Many events don’t provide extension cables or power strips, so make sure you’re bringing a good power strip  as you’re going to need to plug in your charger and everything you need to get your robot ready for it’s match. If you have room in your car, you can bring chairs and a table. Most events usually have tables available, but chairs are often in short supply. There’s nothing worse than the stiffness you get from sitting on your toolbox for 12 hours because you didn’t get a chair! Often, small robot events are held outdoors, so you need to make sure you have sunscreen and water readily available.

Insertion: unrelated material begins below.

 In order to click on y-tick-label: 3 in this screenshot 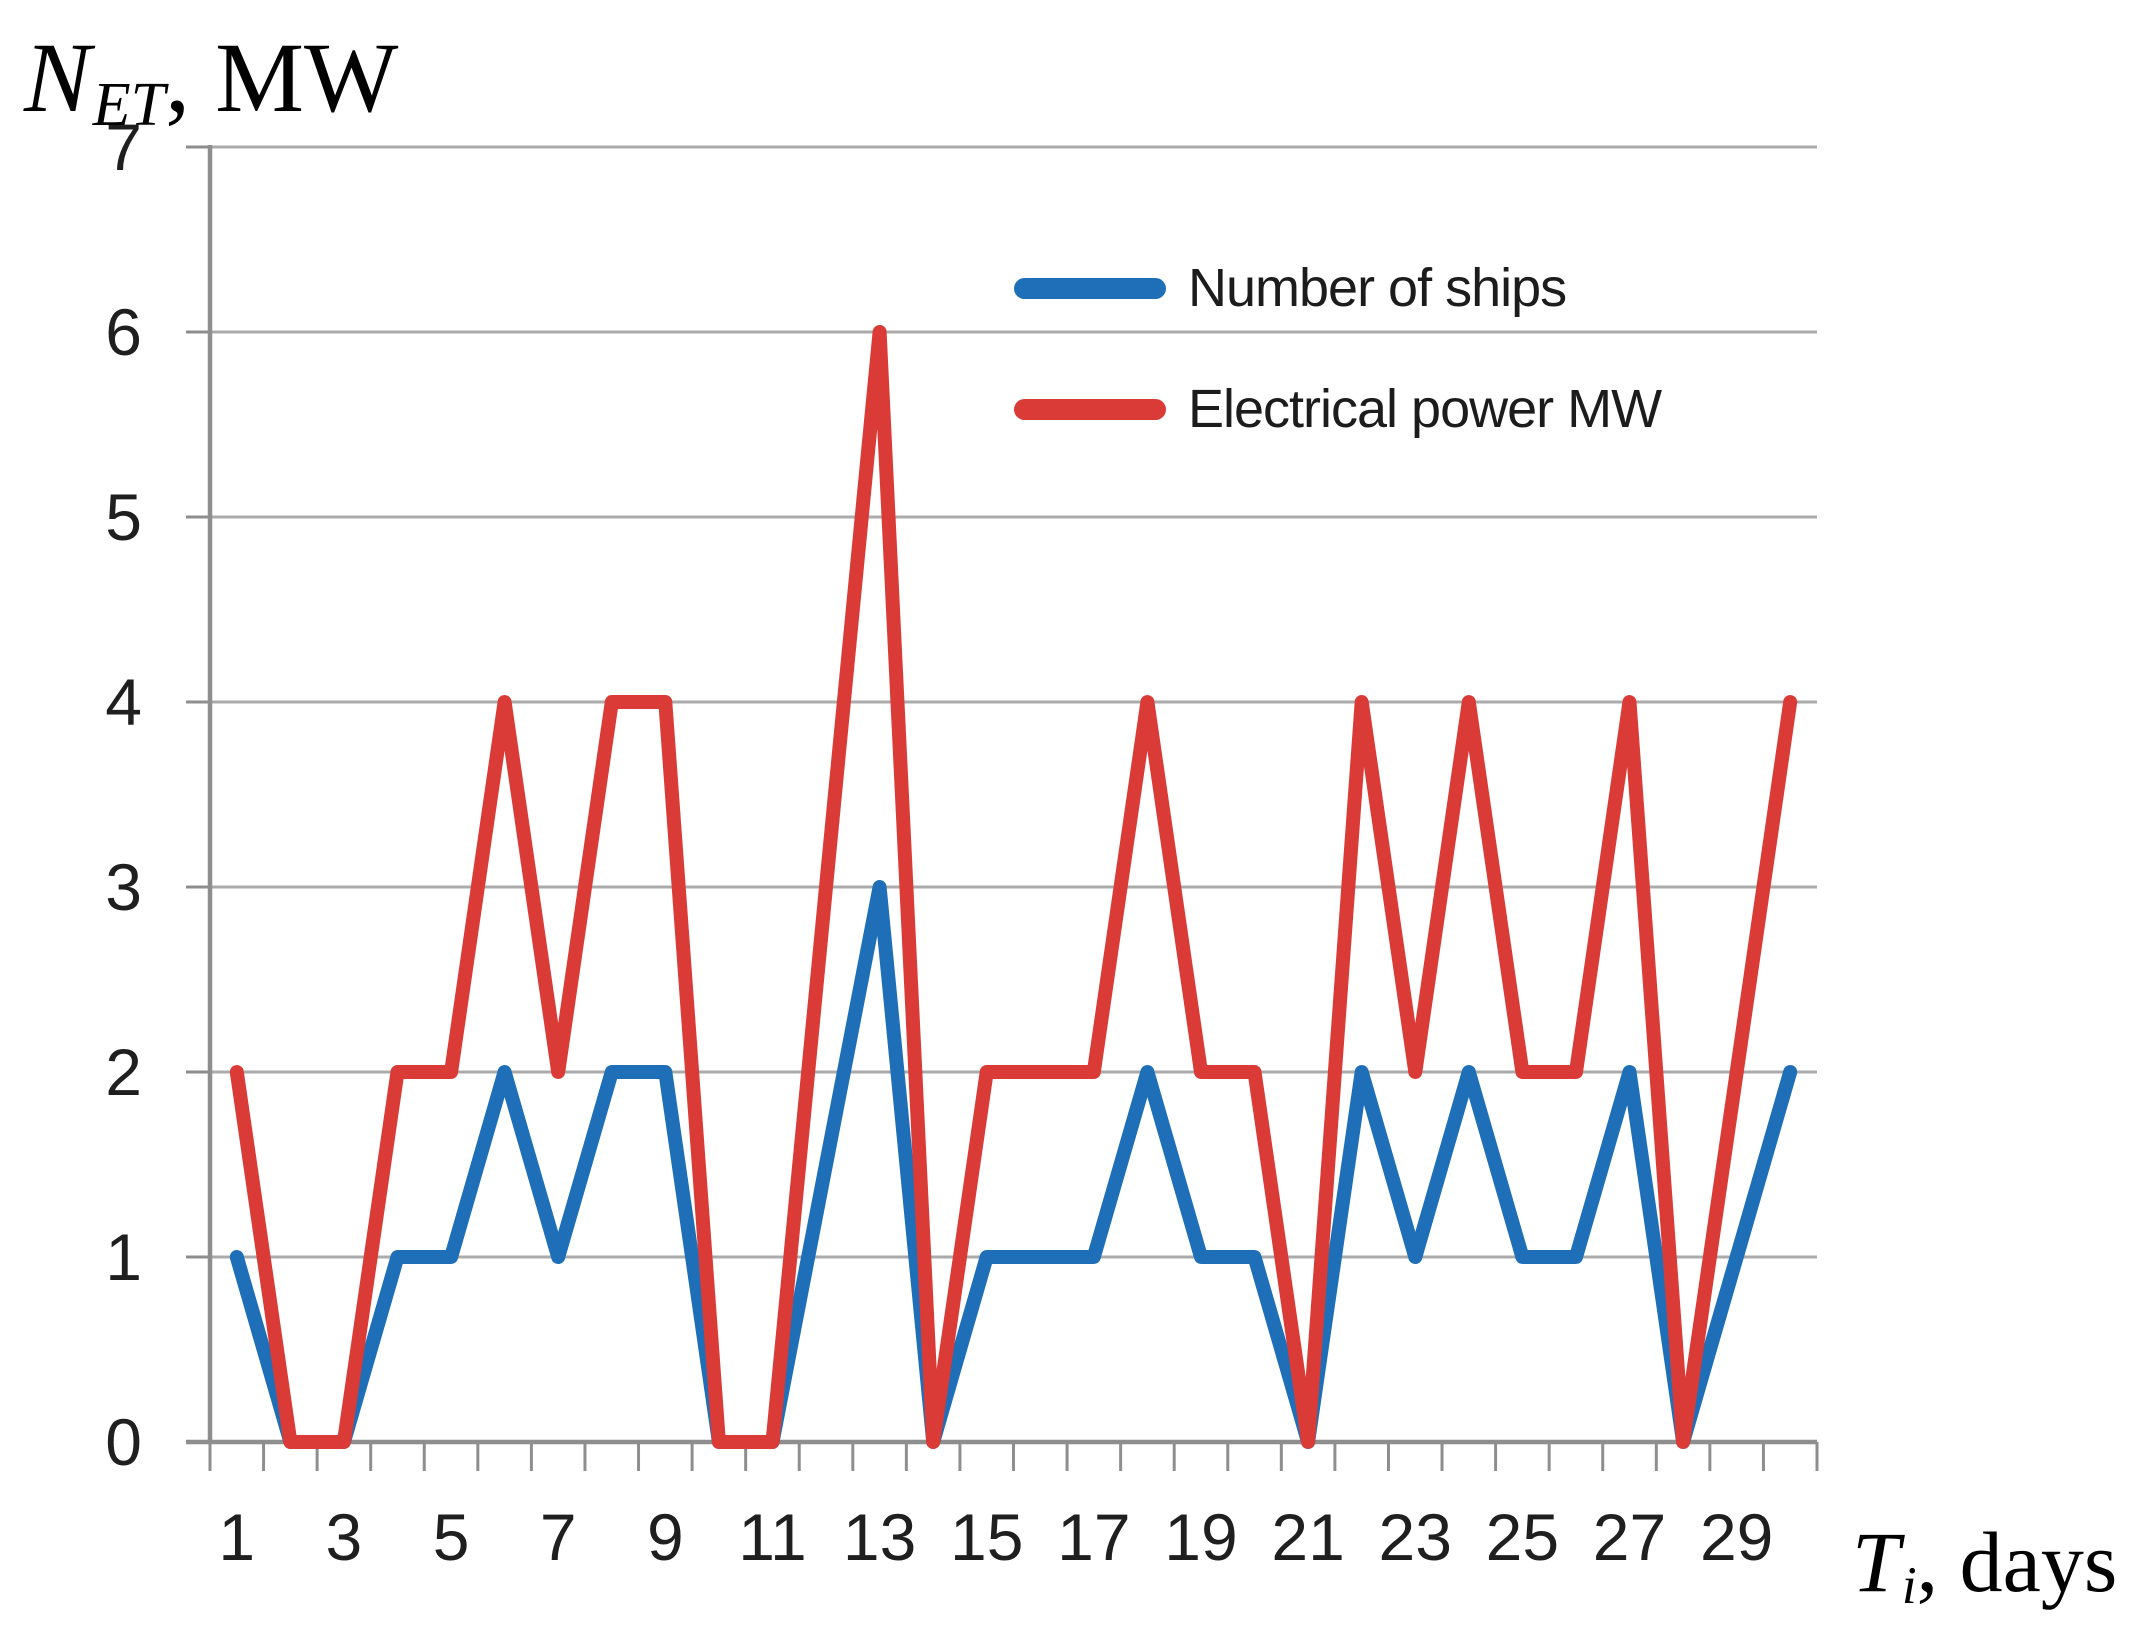, I will do `click(124, 887)`.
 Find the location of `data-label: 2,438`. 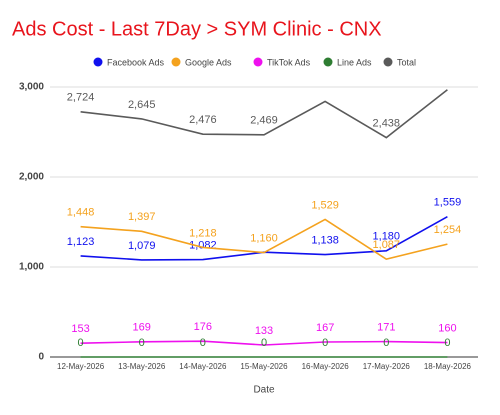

What I bring to the Fairy/Ant Events

For small robot events I overpack, so take my list with a grain of salt. If you asked my fiance, David, loading up my tools is the worst part of going to events with me. David would go to the robot events with a pair of robogrips, a soldering iron, his robot and a battery charger. I can’t rock that lifestyle, but there’s nothing wrong with it either, you’ll figure out what works best for you. In the meantime, I think bringing more at the beginning is helpful, because you won’t have a ton of time to run around asking to borrow tools. Make a list of what you use at your first event, and try to bring those items at the next event. With time, you’ll figure out your optimal setup!

Things I bring to events

Here’s a general list of what I bring to the events:

  • Folding table - I get the small 5 ft ones that can fold in half for easy storage
  • Folding Chair - a regular small camping chair is fine
  • Octopus power strip, because I like more flexibility than the standard straight ones  
  • Spare robot parts
    • I always have a full spare frame, but most people only bring the parts they think they’ll go through first like the wedge or the lifter arm. 
    • 2 full spare sets of batteries. The biggest consumer at the event is charging your batteries. If you only bring spares of one thing to lower your stress, make it your batteries. One set in the robot, one set charging, and one set charged and ready to go.
    • Spare drive & weapon escs 
    • Spare drive & weapon motors
    • Spare switch
    • Spare tires
    • Spare hardware
  • Tools
  • Battery charger
  • Soldering Iron/Solder
  • Hot Glue Gun
  • WEAPON SAFETY - This is in caps, because it’s probably the most obvious one on this list that always gets forgotten. It’s so easy to get caught up building your robot and forget that these can be and are very dangerous machines. 
  • Dremel/Rotary tool
  • Battery Tester - this is super helpful when you have multiple spare batteries for your robot
  • Electrical Tape
  • Scissors - Because ripping electrical tape is annoying. 
  • Sharpie/Pen - because it’s super helpful to be able to write things on your robot 
  • Team Stickers!

Remember to have fun

Have fun

The events can be a bit overwhelming so please remember to take a breath, look around, enjoy the community. There's nowhere I’d rather be, and I hope you can love it as much as I do!